Saturday, July 18, 2020 10:00 am - 1:00 pm
Jennifer Keene / Chapman University
We call it the “Good War.” Rosie the Riveter, scrap drives, and a passionate kiss in Times Square
on V-J Day – these images dominate our understanding of the American home-front in World
War II. The reality is more complex, and more interesting. To understand how World War II
transformed American society, we need to tell the story correctly
It took the attack on Pearl Harbor to end two years of debate over whether to fight. Why had
Americans hesitated? Thanks to a booming war economy, Depression-weary Americans
experienced unprecedented prosperity, but at what cost? New job opportunities opened for
women, yet victory ushered in the baby boom, not a feminist reawakening. Why? The
government interned Japanese Americans, then recruited soldiers from the camps. For African
Americans, “double-victory” meant more than defeating two enemies abroad; it required
eradicating racism at home. Meanwhile, good news from the battlefield generated
complacency, prompting the government to release increasingly gruesome battlefield images.
Finally, the G.I. Bill of Rights fueled the rise of middle-class America, even as veterans struggled
privately with the demons of war.
Jennifer Keene is a professor of history and dean of the Wilkinson College of Arts, Humanities, and Social Sciences at Chapman University. She has published several books and numerous articles on the American experience in the world wars, including “Doughboys, the Great War and the Remaking of America”, “World War I: The American Soldier Experience”, and “World War II: Core Documents”. She has received numerous awards for her scholarship, including Fulbright Senior Scholar Awards to France and Australia and Mellon Library of Congress Fellowship in International Studies. She has served as a historical consultant for exhibits and films, and was recently featured in the PBS documentary mini-series, “The Great War”.
Stephanie Yuhl / College of the Holy Cross
US military and political involvement in Vietnam, from 1955 to 1975, was a turning point in American history, triggering changes that continue to shape in our nation today. Hollywood films and popular culture, featuring drug-addled veterans and chaos, have generally characterized these changes as entirely negative, but were they? In this class, we will explore together this challenging question by looking at several key elements of the era.
Widespread anti-war protests, inspired by the civil rights movement, divided communities but also inspired both deep polarization and broader political participation in our democracy.
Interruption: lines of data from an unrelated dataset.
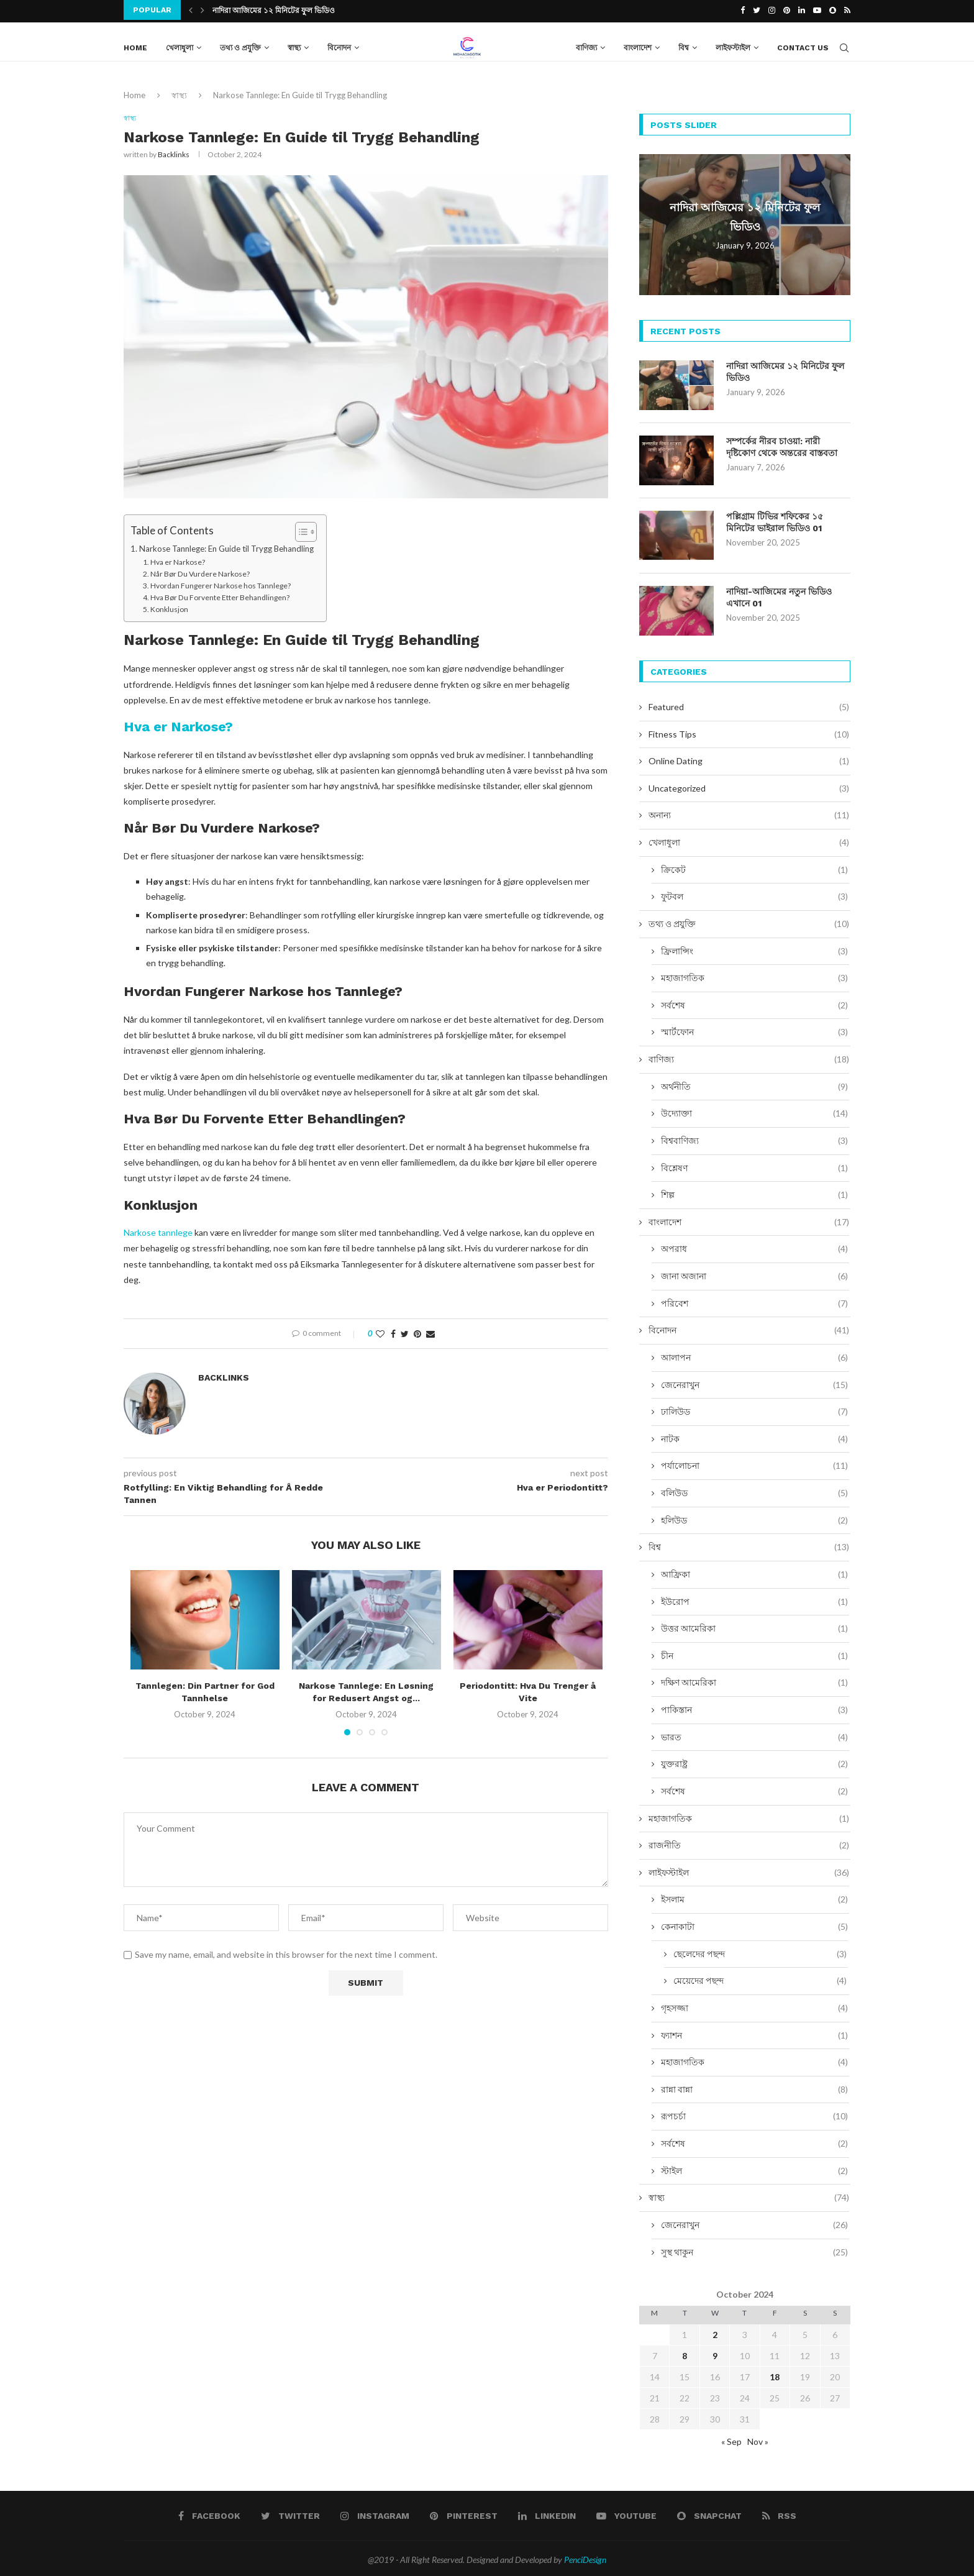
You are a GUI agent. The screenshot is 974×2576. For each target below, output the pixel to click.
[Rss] (847, 10)
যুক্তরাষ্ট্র (754, 1761)
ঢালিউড (754, 1409)
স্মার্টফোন (754, 1029)
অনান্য (749, 812)
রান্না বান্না (754, 2087)
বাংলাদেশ (638, 45)
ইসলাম (754, 1897)
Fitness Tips (749, 731)
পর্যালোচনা (754, 1463)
Feminist activism meant more women gained stronger economic and political traction, transforming American families in the process (sometimes through divorce). Events such as the My Lai Massacre and Watergate generated deep cynicism about traditional institutions and pushed the media to seek more transparency from American leadership, shifting the boundary between public and private lives. Economically, President Lyndon Johnson’s funding of the war, along with the rise of oil-producing nations in the Middle East, contributed to a steep economic downturn in the 1970s. This undermined voter support for liberal spending policies and programs, such as the Great Society, and encouraged the more conservative fiscal and social outlook of the Regan era. The military changed as well, dropping the draft and becoming what the Pentagon calls “an all-volunteer army.” The War also ushered in technological innovations, such as the internet and the diffusion of computers – precipitating the start of the information and communication revolution we are living in today.
In 1979, President Jimmy Carter described America as suffering from “as crisis of confidence.” By understanding the elements of post-Vietnam War era, we will begin to assess his diagnosis, as well as the ongoing impact of this transformative time on our lives today.
Stephanie Yuhl is a Professor of History at the College of the Holy Cross. She is a recipient of the Fletcher M. Green and Charles W. Ramsdell Award for the best article published in the Journal of Southern History, as well as the Inaugural Burns Career Teaching Medal for Outstanding Teaching. Professor Yuhl is also an Associate at the Harvard Graduate School of Design in the Critical Conservation Program, and an expert in twentieth-century US cultural and social history, with specialities in historical memory, social movements, gender, and Southern history. She is the author of the award-winning book, “A Golden Haze of Memory: The Making of Historic Charleston.”